Good quality restaurants in town serve everything from sashimi to vindaloo. And new eateries such as Cairo Kitchen have reshaped traditional Egyptian stews into scrumptious yuppie fare.
Of course, there are architectural and archeological treasures both renowned and obscure, including the pyramids of Giza and the tombs of Saqqara. To get away from the city, tremendous weekend resorts await a short plane ride or drive away along the Red Sea and Mediterranean and in the oasis towns of the desert. Compared with Beirut, Istanbul or Dubai, prices for rent, transportation and groceries are relatively low.
We very briefly considered buying, but quickly realised Egypt’s ongoing political and economic crisis had frozen real estate transactions. Many rental flats are in a state of disrepair, and many landlords insist on letting their places with their ancient and sometimes tacky furnishings. After a month of frustrating apartment-hunting, we found a splendid unfurnished flat with parquet floors, high ceilings, elegant trimmings and a wraparound balcony in a prewar, art deco building with a gorgeous wood-panelled elevator out of a Dashiell Hammett novel.
My wife, Delphine Minoui, a writer for Le Figaro, and I spent months assembling a dedicated team of nannies and housekeepers who help us not only watch over the baby and run the house, but navigate some of Cairo’s ways. Ali the plumber, who doubles as an informal parking lot attendant along the street, is some kind of mechanical genius. Samer, the handyman and occasional ministry of culture employee, brings a watch-like precision to hanging paintings, light fixtures and curtains. Taher and his relatives can get us a car to take us to the airport or further destinations within minutes. Mohamed, the FT’s longtime office manager and native of the lovely river town of Aswan, navigates the ministries and embassies as sleekly as a salmon cuts across rough waters.
Egyptians seem to fawn over children, and try to accommodate them when they can, though I get a bit leery when strangers kiss little Samarra on the cheek or offer her candy without asking.
We are sending her three times a week to a well-maintained day-care centre filled with adoring nannies for a mere $180 a month. An even better Montessori-influenced pre-school awaits her when she’s a bit older; and unlike in New York or London, there are no waiting lists.
But as a new parent, I find I can no longer shrug off the familiar dysfunctions and perils of Cairo with cynical cackles as mere fodder for news. They are now potential impediments to the wellbeing of my daughter.
When my wife and I lived here in the summer of 2007, the frenetic freestyle bebop of car-horns – the almost pathological way drivers honk their horns, even when there is no foot or vehicle traffic – seemed a component to the city’s 24-hour vitality. The air pollution was bad – especially when farmers burnt the fields after harvest – but not as suffocating as Tehran, which is a mile above sea level.
Now I wonder whether Cairo’s noise, dust and smog is why my daughter keeps waking up so early in the mornings and is so frequently congested and coughing.
In Baghdad I once had a dentist give me root canal treatment.

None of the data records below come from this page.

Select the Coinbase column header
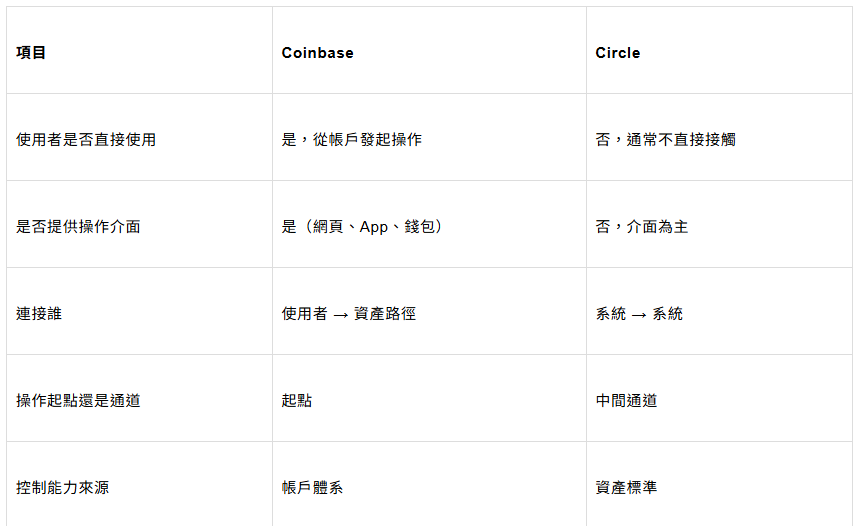This screenshot has width=857, height=526. coord(317,53)
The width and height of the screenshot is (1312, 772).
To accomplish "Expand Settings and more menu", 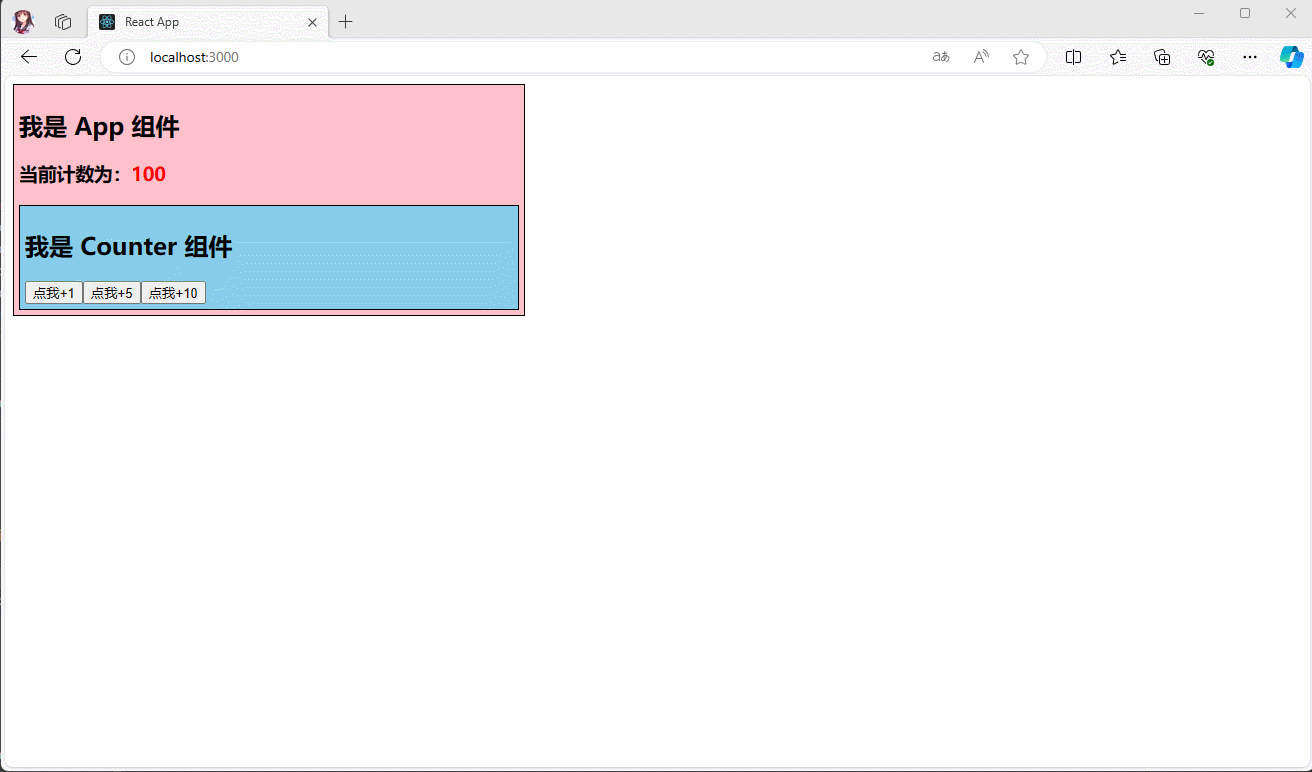I will 1250,57.
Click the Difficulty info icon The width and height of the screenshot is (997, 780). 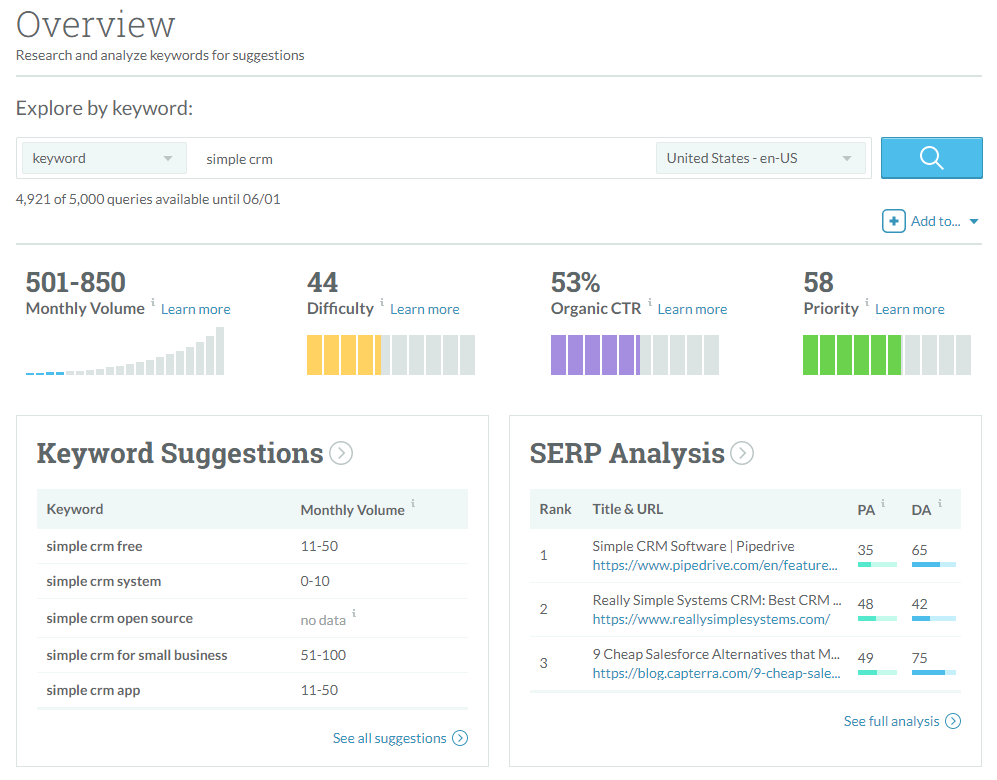[381, 304]
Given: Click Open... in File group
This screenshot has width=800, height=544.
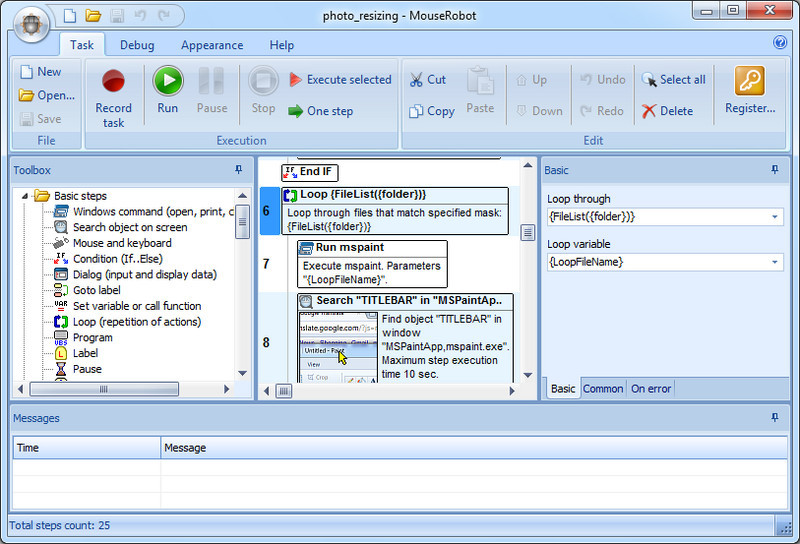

Despite the out-of-date novocaine that only partially numbed my jaw, I snickered every time he left me in the chair to run up to the roof and switch generators as the power came in and out.
I was nowhere near as nonchalant when a reckless Egyptian doctor told us over the phone to feed our baby powerful antibiotics to treat her cough without even examining her. (Thankfully, we later consulted another paediatrician who said she needed no such thing.)
In the weeks after the collapse of Muammer Gaddafi’s rule in Tripoli, I spent several hours a day hunting for food and drinking water. It was August. The power was frequently out, and tap water was cut off. I bathed twice a day with wet wipes. I reeked but it was all part of the adventure.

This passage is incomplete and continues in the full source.